“They came,” I said without turning around, “to tell me that your husband’s been murdered.”

2

Oh, right, like you’ve never done it.

I don’t mean the stonewall-the-cops-while-the-dead-man’s-wife-is-lathering-herself-in-your-shower thing. I mean the other thing, the important thing. There is much that is easy in this world: downloading porn, stealing cable, Serbian girls, you know what I mean. But of all that is easy in this world, nothing is easier than falling into bed with an old lover.

“Victor, is that you?”

“It’s me all right,” I had said into the phone, the soft, level voice on the other end of the line disturbingly familiar. This was before, weeks before.

“Hi,” said the voice. “How are you?”

“Fine, I suppose.”

“You don’t recognize me.”

“Not really.”

“I should be insulted, but it has been a long time. It’s me,” she said. “It’s Julia.”

My heart just then held its breath as it dived into dark, cold waters.

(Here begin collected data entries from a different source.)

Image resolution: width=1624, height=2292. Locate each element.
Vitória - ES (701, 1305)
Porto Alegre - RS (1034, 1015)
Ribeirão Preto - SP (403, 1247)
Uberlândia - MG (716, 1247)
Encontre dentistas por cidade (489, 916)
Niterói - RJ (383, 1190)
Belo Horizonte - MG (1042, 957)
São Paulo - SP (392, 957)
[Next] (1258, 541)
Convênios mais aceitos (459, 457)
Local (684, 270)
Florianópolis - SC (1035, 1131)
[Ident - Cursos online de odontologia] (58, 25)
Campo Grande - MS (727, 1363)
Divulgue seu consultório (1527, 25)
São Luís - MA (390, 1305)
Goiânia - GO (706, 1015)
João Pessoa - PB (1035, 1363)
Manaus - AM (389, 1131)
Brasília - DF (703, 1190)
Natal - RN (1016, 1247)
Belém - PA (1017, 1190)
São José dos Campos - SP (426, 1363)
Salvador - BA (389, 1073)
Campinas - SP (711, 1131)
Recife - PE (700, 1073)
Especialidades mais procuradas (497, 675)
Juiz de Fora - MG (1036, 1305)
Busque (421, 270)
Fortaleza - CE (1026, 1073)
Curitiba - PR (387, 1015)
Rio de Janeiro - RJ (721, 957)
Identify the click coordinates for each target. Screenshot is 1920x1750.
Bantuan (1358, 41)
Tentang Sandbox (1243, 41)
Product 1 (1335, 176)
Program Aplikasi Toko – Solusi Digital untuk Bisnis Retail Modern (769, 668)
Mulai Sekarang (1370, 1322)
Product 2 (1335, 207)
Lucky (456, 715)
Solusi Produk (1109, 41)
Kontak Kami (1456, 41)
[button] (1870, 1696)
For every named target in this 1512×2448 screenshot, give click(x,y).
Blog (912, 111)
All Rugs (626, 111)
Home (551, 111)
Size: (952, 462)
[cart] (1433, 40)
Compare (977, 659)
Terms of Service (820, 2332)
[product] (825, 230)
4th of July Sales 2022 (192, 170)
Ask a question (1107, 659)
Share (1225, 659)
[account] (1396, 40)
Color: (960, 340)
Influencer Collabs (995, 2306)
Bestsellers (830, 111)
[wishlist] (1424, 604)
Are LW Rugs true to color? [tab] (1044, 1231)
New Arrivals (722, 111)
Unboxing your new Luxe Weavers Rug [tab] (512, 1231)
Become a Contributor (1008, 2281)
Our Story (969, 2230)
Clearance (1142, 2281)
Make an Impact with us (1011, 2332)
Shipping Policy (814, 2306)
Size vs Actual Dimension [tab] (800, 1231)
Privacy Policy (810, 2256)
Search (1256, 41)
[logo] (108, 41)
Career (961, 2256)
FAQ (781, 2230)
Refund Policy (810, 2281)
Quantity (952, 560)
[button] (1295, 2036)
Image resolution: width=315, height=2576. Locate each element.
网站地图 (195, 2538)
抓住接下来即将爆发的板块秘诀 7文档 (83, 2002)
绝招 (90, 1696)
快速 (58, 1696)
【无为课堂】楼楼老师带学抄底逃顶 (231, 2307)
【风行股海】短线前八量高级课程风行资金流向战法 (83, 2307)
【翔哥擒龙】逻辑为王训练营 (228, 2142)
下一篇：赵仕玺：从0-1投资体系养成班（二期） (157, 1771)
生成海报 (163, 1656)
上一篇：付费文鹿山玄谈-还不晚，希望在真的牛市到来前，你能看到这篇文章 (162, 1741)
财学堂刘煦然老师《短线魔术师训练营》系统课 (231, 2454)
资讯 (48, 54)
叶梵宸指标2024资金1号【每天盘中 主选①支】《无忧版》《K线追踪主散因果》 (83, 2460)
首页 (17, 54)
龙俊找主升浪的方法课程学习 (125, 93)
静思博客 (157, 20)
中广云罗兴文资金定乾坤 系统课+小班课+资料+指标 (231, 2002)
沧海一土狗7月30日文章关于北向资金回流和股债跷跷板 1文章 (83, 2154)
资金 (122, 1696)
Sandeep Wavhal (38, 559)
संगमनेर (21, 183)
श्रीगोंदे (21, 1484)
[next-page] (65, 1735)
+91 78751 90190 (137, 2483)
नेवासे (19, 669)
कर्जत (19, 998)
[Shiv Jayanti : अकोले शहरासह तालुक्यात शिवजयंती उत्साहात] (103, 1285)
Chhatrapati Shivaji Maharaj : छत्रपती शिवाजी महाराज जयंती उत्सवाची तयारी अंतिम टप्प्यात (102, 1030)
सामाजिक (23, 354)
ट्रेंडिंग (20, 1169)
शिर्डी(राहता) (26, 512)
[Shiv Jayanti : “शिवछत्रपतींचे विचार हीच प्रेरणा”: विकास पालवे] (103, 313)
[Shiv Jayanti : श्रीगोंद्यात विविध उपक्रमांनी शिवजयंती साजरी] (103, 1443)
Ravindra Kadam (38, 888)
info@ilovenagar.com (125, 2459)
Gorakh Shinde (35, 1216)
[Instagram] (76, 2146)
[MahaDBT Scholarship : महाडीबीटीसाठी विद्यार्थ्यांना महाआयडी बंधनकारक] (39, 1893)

“Hello?” she said. “Are you still there?”

“I’m here.”

“It’s me.”

“Okay.”

“Do you have anything to say to me?”

“Let me turn down the television.”

I pulled the phone from my ear and sat there for a moment. There is always one that gnaws at the bones. You think of her when the alcohol floats you into a tidal pool of regret. You dream of her still. In the simplest of moments, waiting for an elevator, mailing a letter, the memory of her slices into your heart as naturally as a breath.

“Okay, I’m back,” I said.

“Are you still mad?”

“That’s a funny question. You get mad when your fiancée flirts with your old pal Jimmy. I think what happened sort of transcends mad, don’t you?”

“Is that why you’re sending me the letters?”

“What letters?”

“Maybe we should get together and talk about it.”